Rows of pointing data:
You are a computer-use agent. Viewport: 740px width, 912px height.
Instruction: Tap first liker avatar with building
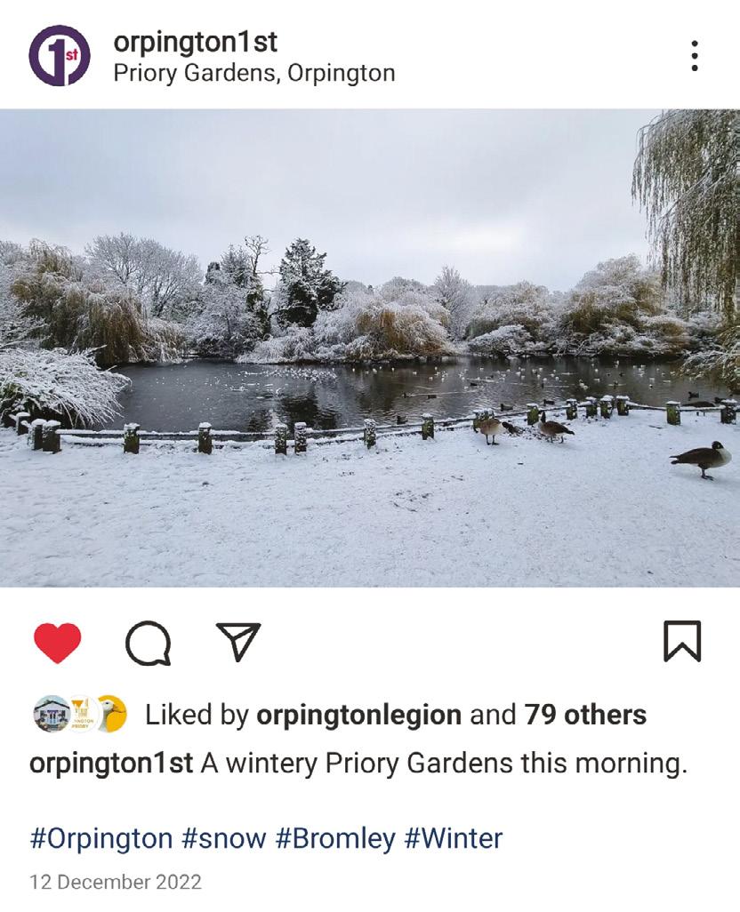52,714
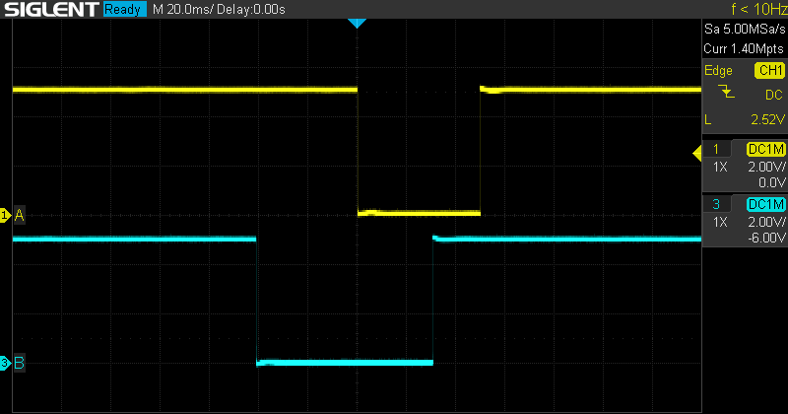Select the channel 1 ground marker
This screenshot has width=788, height=414.
[x=6, y=214]
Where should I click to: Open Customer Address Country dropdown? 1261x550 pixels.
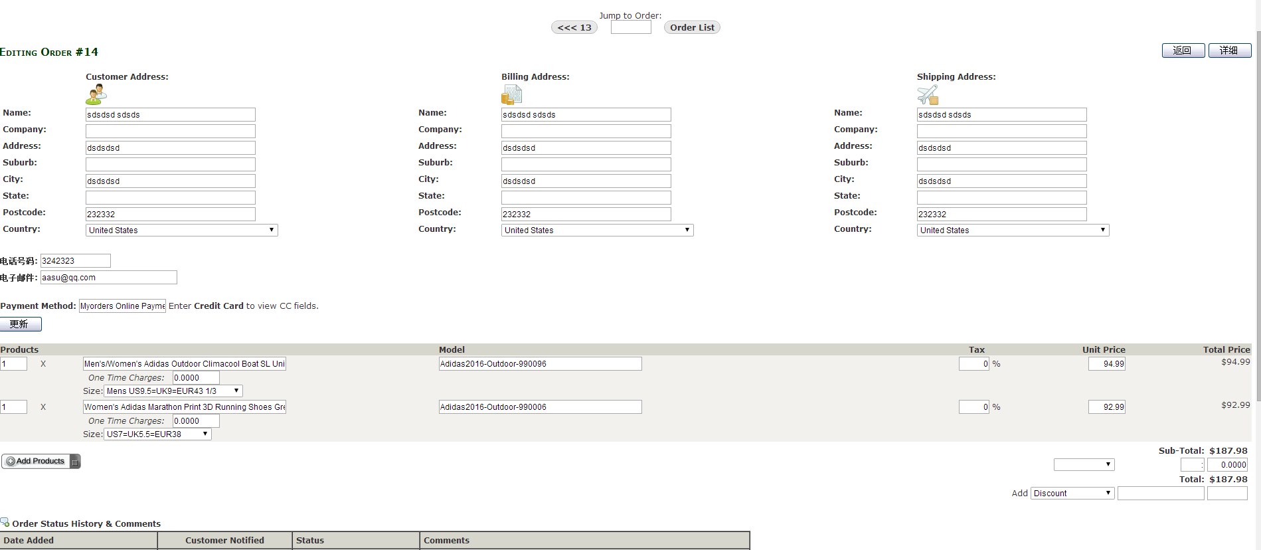coord(181,230)
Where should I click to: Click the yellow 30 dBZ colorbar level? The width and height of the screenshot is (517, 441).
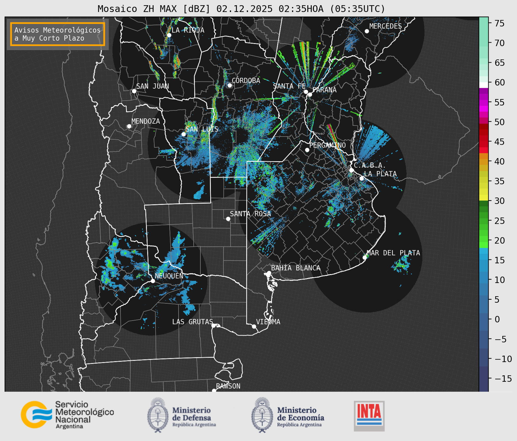tap(484, 198)

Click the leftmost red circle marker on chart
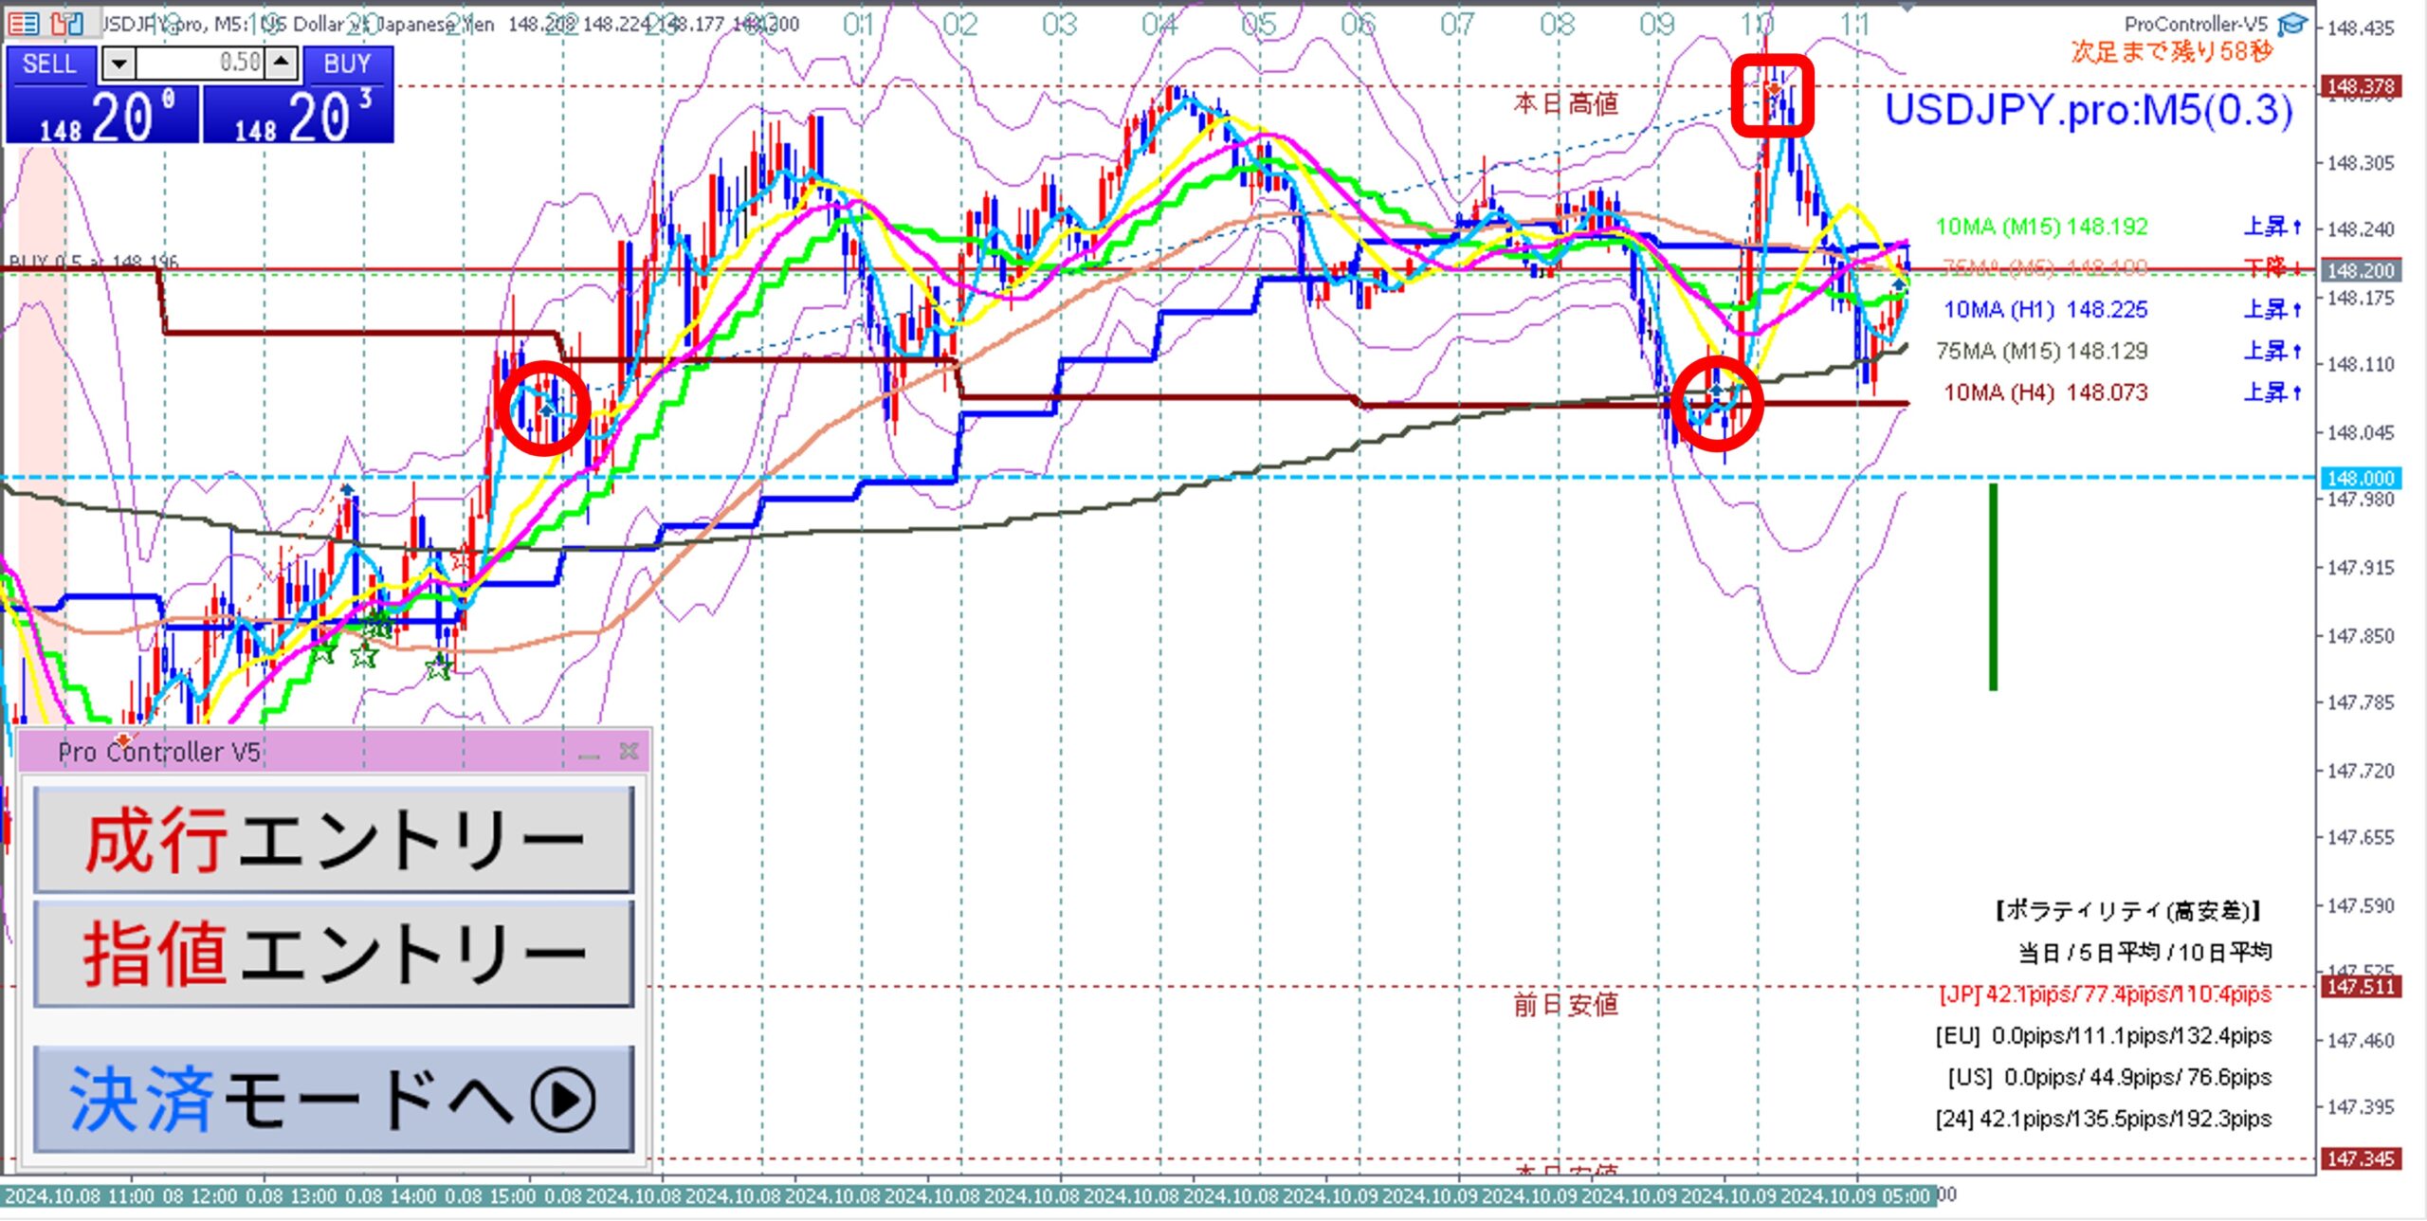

• EXERCISE REQUIREMENTS:
Begin at the line that has "Where should I click to: Click" and continue through the end of the material, writing those lines out again with "yellow" changed to "green" and nothing else altered. Leave the pictures out of your answer.

• SOLUTION FOR THIS EXERCISE:
Where should I click to: Click the green 30 dBZ colorbar level? The width and height of the screenshot is (517, 441).
tap(484, 198)

Click the leftmost red circle marker on chart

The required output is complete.